A Room of One’s Own

virginia_woolf_FINALAll I could do was to offer you an opinion upon one minor point—a woman must have money and a room of her own if she is to write fiction; and that, as you will see, leaves the great problem of the true nature of woman and the true nature of fiction unsolved.

-Virginia Woolf, A Room of One’s Own



And so I have come to the end of my summer of madness and re entered the world of Team effort and the Southside Studios with no clear plan or deadlines to meet. The only project in mind is my culmination of the work with the group over the year and the question of what I’ll be producing at the end. However one thing is abundantly clear to me, and that is that I need space of my own to write.

I suppose it’s not a new concept or a groundbreaking realization, but what I have missed over the past two months is a space for work/ reflection/ administration/ creating. Being in full time rehearsals and having an out of office on or hastily responding to emails in break times has not been the best way to work. However, I realise that is the way it has to be sometimes, but still need to balance this with a place to base myself and focus.
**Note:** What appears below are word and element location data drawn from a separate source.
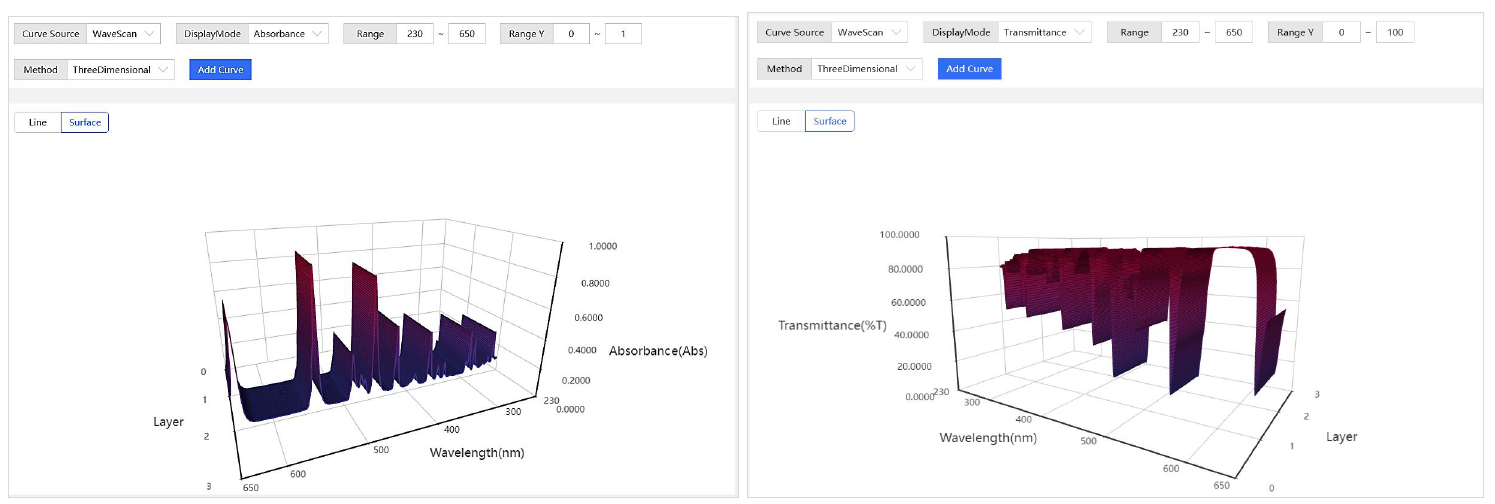Open Method dropdown in left panel
The image size is (1495, 504).
click(120, 70)
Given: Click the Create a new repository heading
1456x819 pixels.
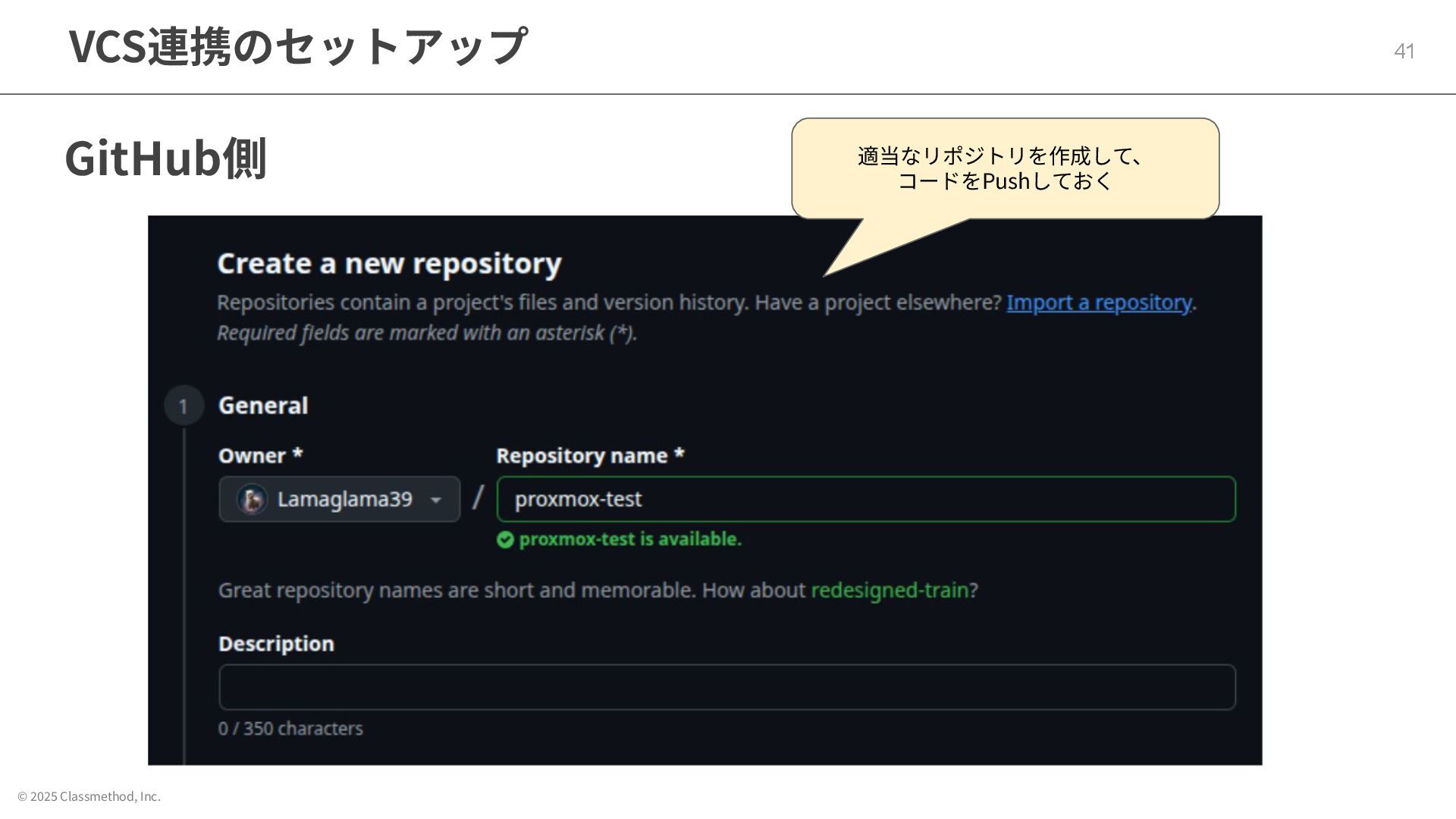Looking at the screenshot, I should [389, 263].

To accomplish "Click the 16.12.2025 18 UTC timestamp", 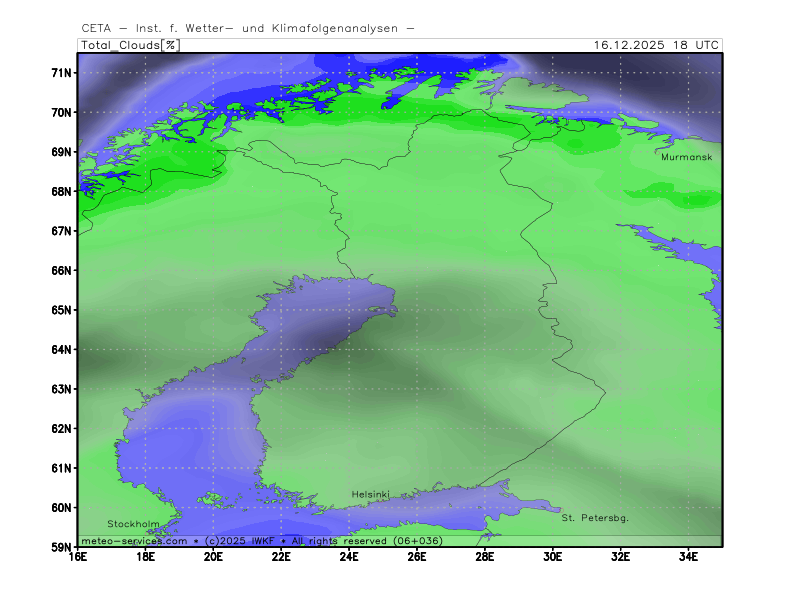I will [655, 45].
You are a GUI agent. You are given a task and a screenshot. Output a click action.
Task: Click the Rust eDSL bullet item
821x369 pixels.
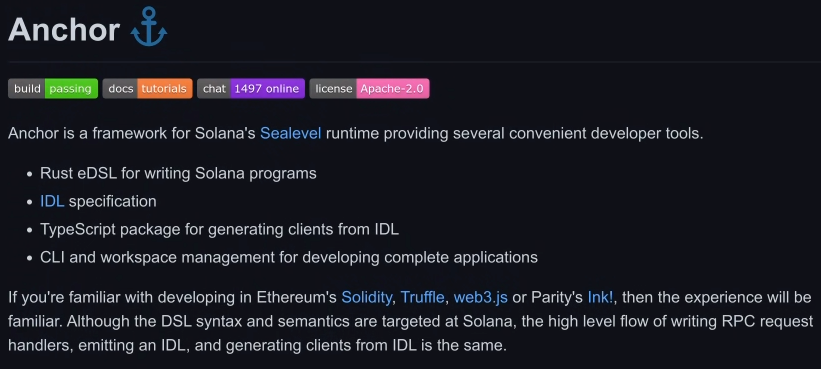(178, 173)
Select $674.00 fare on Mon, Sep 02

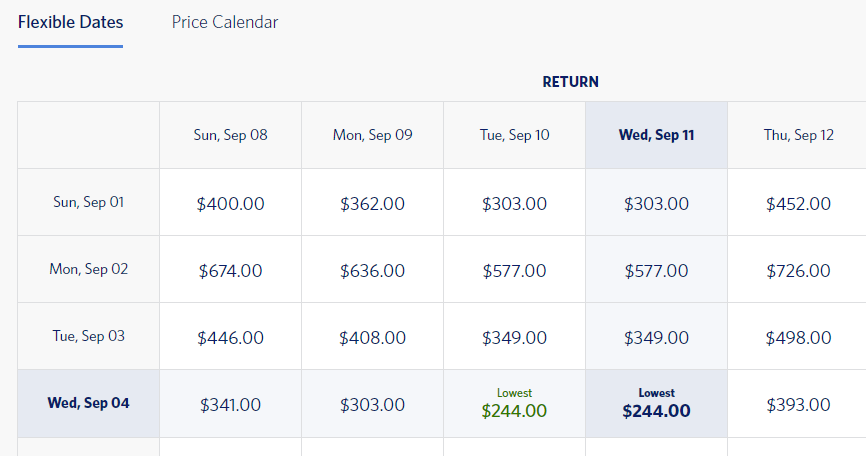click(230, 270)
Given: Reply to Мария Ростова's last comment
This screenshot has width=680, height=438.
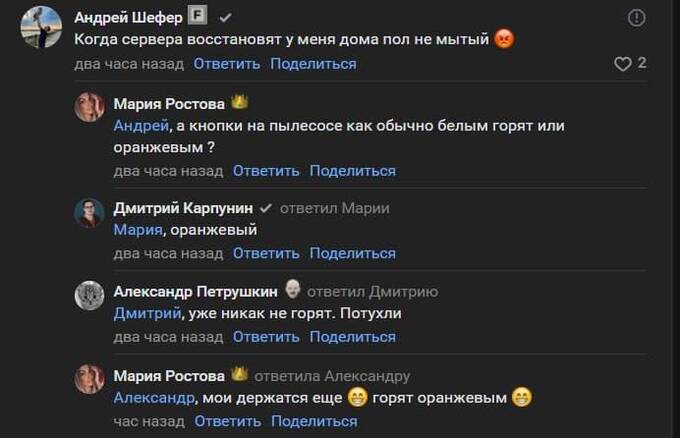Looking at the screenshot, I should [x=228, y=421].
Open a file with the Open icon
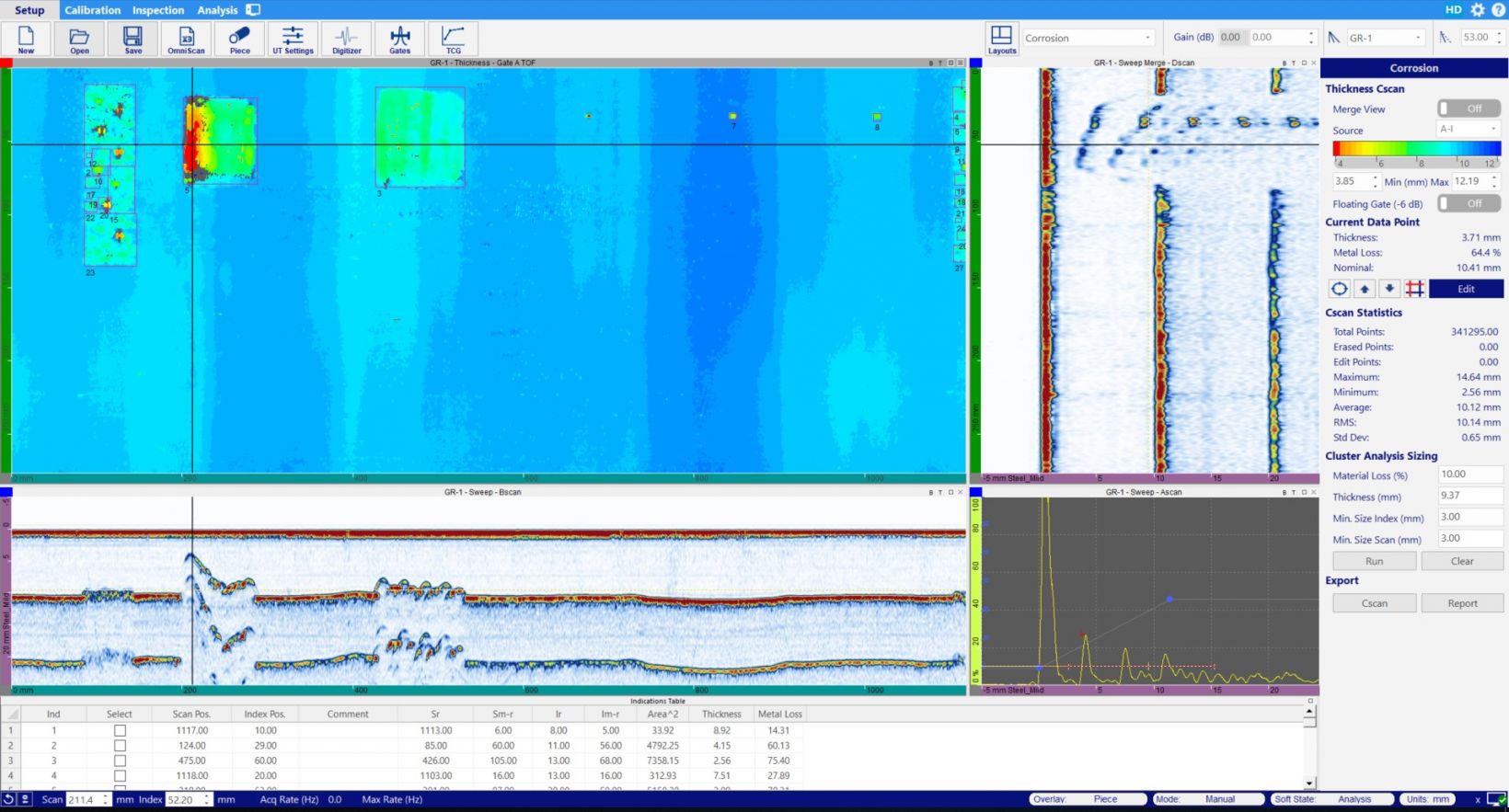Image resolution: width=1509 pixels, height=812 pixels. [79, 39]
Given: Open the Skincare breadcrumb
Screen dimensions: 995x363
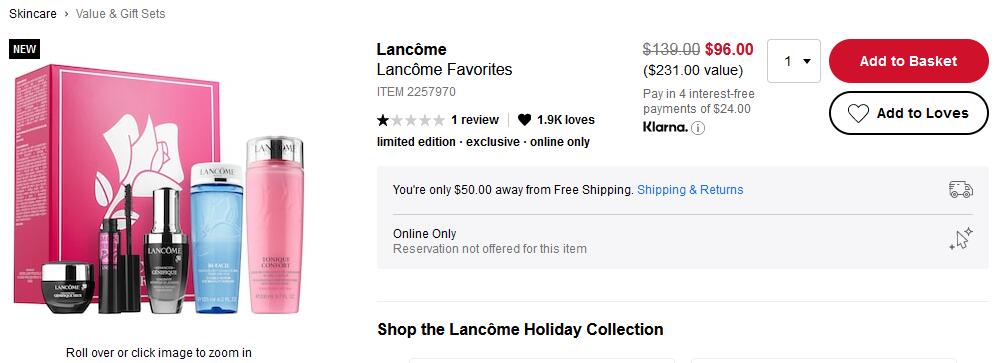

The Southside Studios has been a haven for me and allowed my work to have a place of it’s own.

This has led me to wonder, as Woolf did, to what extent does money (and opportunity of a room of one’s own) lead to professional success. I feel having a studio has given me and my work a sense of worth – that it is contained in a long white cube, created in an environment built for that purpose in a space with lots of creative energies flowing.

But does it make me more of a writer? When I am able to say “I am going to work” or “This is where I work” – does it legitimise the work? I must confess that for the first time I have felt less of a fraud. I have felt that my writing and theatre-making has clearly become my work.

But, like the narrator of A Room of One’s Own, money is the factor that prevents women from having a room of their own, and thus, gaining power and success. And my lack of money may lead to the same conclusion. If poor women remain in second place to creative men, will I be in second place to those who can fund a room of their own? Also, Woolf talks of interruptions and how difficult it is to avoid distraction. Without this private space it is almost impossible to keep focus on the task in hand, something I’ve been guilty of in the past. It has been a valuable resource, and one thing I’ve learned over this past year is that I have to have this space and continue in this way of working.